This optical illusion was published on page ten of a report offered by Grand Traverse Academy last fall. They claimed the reason why the patterns of colors move is due to ‘eye movement errors,’ or, everyone who looks at this image has eyes that don’t work properly. This claim is false. The image is an optical illusion, and there’s better explanations available using real science. Optical illusions are not a complete picture. When you look at one, your brain fills in the gaps with prior knowledge to make a full picture. “From part to whole” which Ingersoll says is the wrong way to learn.
When a clear picture of something you want to understand doesn’t exist, you’re left with filling in gaps based on your own knowledge. Public information about IVL is vague at best and there is no clear explanation of how this therapy helps children become better learners. Trying to understand what Ingersoll was doing, gaps were filled in with personal experience: Every day children are pulled out of classrooms for various reasons ranging from receiving Title I instruction in reading and math to meeting with a speech pathologist. The mistake was made in assuming Ingersoll’s schools were run in any way like a public school, so children who were evaluated needing IVL would be pulled out of class for their sessions. This assumption was enforced with the first time a reader contacted me familiar with IVL. A former student named Mallory who attended the first charter school Ingersoll opened in Livingston County recalled being in the IVL room and staring into a green light for 30 minutes.
Thanks to a parent and two teachers, IVL is becoming a little clearer. In the last month these people contacted me and described their personal experiences working with Ingersoll, and the education their children received in his for-profit charter schools. It’s obvious now people who have first hand experience don’t understand it either.
The parent who emailed me asked to remain anonymous. Their children were ‘A’ students attending an excellent public school, but they decided to enroll them in the charter school because they were interested in the school’s philosophy. They began by explaining what happened after one year at the school:
My children went from being all A public school students in a “gifted program” with higher than average MEAP scores to below grade level students with horrible MEAP scores after 1 year at Dr. Ingersoll’s school.

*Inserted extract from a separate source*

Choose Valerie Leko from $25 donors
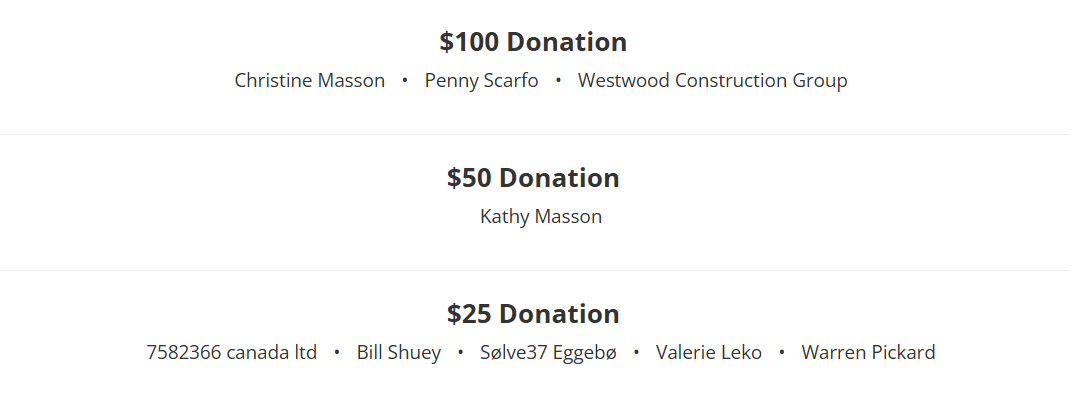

The parent went on to explain how this happened:
My children were in a split classroom. The same things were taught both years making my children very behind.
Split classrooms means children from more than one grade are grouped together in the same class. The challenge to teaching this way is that instructors have to differentiate instruction so multiple learning levels are being taught to kids in the same room. From what this parent describes, the same material taught the first year their children were in this classroom was what they were taught the next school year, the curriculum was not comprehensive, and it caused their children’s progress to fall behind.
What about IVL? When asked if the children were given an exam and diagnosed by Ingersoll as needing IVL, they had this to say:
My kids received IVL, as did all students there. My children were never observed for their vision, yet IVL was taught to all kids. My kids did not understand it, nor did I.
Now it makes more sense. IVL is not a pull-out program meant to help a student with their learning. This is something all children receive in class regardless of needing any help with reading skills. IVL was never part of an IEP or 504 plan because providing any service to a child without the parent having full knowledge of what is going on is illegal.
Ingersoll’s for-profit charter schools were never intended to be institutions of learning. From the beginning of these schools, either currently open or closed, had the single purpose of generating profit for Ingersoll at taxpayer expense. Academic achievement was a minor factor to peddling vision therapy to a captive audience. These schools are not improving Michigan education. They’re a detriment to it.